Question

I am writing a C++ code that controls a special device that is the fusion of several SDKs. My code looks like

#define sdk1SafeCall(err) __sdk1SafeCall(err,__FILE__,__LINE__)

int errorcode = 0;
sdk1SafeCall(sdk1_InitializeDevice());
errorcode=sdk2_InitializeDevice();
errorcode=sdk3_InitializeDevice();

if (some_parameter)
{
    errorcode=sdk2_readDevice(true);
}
else
{
    errorcode=sdk3_writeDevice();
}
label again: errorcode=sdk1_readDevice();
if (error) goto again;

errorcode=close_everything();

Use parameters will rearrange the control flow. My current method uses something like cudaSafeCall to wrap the error codes and exit. What I don't know how to do is where to store detailed explanations of these errors or how to recover from them (such as the goto example). At the end of the day the code looks really messy.

Edit

I do sometimes handle errors with a wrapper.

Was it helpful?

Solution

Writing error-safe code is hard. In your pseudocode, you don't actually deal with errors at all. errorcode will just have the result of "close_everything()" - which may have succeeded, even if everything else went wrong.
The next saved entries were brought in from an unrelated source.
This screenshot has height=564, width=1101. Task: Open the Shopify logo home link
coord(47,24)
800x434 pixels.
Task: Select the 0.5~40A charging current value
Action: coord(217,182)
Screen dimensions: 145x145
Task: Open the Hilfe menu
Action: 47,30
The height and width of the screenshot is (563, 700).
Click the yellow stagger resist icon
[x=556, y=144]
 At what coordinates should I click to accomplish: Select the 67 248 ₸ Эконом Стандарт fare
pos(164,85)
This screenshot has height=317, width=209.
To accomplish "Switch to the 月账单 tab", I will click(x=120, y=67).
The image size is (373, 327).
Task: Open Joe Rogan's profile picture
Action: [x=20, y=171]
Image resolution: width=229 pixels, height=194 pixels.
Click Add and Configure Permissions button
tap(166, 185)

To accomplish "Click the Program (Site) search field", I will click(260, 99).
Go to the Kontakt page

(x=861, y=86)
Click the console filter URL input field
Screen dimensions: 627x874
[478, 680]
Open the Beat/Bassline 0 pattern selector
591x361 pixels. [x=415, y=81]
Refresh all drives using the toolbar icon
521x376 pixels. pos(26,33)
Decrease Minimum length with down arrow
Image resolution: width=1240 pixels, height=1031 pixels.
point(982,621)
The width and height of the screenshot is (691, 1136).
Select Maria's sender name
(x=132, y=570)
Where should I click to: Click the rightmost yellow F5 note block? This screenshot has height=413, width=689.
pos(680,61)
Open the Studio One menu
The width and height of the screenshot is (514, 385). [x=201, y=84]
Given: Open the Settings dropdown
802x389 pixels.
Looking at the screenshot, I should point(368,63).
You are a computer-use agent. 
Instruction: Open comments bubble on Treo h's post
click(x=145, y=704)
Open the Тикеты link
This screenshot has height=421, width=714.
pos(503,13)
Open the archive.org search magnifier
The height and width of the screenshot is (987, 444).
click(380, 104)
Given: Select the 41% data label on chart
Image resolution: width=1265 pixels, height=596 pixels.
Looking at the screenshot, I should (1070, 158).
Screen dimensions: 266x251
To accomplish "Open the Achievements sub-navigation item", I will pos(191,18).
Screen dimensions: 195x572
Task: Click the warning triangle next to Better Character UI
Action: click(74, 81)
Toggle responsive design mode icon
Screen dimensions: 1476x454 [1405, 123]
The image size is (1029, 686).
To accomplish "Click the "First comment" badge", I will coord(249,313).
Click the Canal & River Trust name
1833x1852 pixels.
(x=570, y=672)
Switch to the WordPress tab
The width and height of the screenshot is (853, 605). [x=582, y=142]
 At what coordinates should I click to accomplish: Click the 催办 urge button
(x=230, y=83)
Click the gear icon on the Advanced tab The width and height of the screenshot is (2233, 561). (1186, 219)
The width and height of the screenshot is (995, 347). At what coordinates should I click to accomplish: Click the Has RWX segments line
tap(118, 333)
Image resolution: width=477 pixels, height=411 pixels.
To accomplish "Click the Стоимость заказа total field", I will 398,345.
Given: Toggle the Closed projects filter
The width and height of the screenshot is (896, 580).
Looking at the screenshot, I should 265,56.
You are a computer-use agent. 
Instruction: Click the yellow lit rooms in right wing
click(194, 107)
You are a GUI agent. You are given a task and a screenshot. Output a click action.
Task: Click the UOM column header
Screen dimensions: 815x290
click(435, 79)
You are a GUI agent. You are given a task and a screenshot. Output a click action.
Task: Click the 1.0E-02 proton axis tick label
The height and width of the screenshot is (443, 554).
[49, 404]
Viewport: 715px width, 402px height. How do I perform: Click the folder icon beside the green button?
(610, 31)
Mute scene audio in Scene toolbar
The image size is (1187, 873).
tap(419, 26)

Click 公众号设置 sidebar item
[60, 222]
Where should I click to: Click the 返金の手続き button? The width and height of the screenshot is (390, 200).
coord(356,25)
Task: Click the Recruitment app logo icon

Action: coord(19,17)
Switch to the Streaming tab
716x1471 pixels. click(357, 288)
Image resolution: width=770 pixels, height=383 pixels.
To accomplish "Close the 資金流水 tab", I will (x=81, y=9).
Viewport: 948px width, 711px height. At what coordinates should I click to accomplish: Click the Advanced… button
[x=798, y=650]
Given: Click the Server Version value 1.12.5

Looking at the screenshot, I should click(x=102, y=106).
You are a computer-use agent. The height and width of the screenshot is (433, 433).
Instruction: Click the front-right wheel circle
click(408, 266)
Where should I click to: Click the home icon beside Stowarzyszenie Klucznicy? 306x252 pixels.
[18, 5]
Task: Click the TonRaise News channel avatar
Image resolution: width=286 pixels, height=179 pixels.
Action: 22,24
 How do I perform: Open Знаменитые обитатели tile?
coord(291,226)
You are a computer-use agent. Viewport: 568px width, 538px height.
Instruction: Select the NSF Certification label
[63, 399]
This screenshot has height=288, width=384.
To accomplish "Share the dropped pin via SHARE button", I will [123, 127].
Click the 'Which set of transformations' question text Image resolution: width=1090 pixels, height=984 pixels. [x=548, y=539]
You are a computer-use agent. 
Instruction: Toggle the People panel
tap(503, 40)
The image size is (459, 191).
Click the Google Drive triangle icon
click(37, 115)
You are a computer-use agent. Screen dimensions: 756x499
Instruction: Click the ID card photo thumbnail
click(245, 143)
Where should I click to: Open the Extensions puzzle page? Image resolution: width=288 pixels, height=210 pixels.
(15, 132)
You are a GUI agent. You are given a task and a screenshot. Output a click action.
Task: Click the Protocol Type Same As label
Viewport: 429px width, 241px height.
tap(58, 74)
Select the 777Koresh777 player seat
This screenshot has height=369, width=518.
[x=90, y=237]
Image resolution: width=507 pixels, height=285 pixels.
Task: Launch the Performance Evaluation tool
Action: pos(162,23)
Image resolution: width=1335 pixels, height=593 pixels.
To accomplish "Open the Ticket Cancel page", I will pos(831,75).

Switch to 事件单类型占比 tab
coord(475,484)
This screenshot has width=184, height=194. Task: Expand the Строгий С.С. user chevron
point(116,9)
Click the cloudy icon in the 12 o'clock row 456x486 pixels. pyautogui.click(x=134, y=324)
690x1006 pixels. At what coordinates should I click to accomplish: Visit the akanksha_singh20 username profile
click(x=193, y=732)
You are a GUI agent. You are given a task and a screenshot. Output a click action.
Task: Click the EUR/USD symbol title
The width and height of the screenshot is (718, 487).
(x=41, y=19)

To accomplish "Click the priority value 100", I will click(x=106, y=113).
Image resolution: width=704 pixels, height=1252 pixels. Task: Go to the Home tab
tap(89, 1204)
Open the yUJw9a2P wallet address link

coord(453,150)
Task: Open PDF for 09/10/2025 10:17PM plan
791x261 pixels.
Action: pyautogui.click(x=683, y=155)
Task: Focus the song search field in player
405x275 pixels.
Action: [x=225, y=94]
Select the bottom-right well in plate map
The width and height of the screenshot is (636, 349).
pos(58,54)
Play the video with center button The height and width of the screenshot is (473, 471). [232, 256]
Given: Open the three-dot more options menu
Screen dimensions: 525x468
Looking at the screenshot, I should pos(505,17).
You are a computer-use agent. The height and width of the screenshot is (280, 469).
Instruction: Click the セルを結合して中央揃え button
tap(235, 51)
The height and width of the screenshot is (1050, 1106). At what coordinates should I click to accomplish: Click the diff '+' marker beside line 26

The typical way to solve this sort of thing in C++ is to have an object for each "resource" (e.g. a "device"), and throw an exception if something goes wrong that you don't expect to recover from. Wrap the whole function [or an outer set of functions] in a try/catch block.

Of course, if "failure is normal" (e.g. you try to read from a network port, and you get a timeout because there was no data available, that's not something you should throw an exception for). This should use a return-value.

Note that using objects to handle resources requires careful design of the code and especially that your destructor does a good job of cleaning it is run after an exception. Make sure you don't leave things behind if you throw an exception in a constructor - as that is how you get leaks.

There are naturally a whole host of other solutions - after all, we're talking programming, so there's always at least 11 different ways to solve something.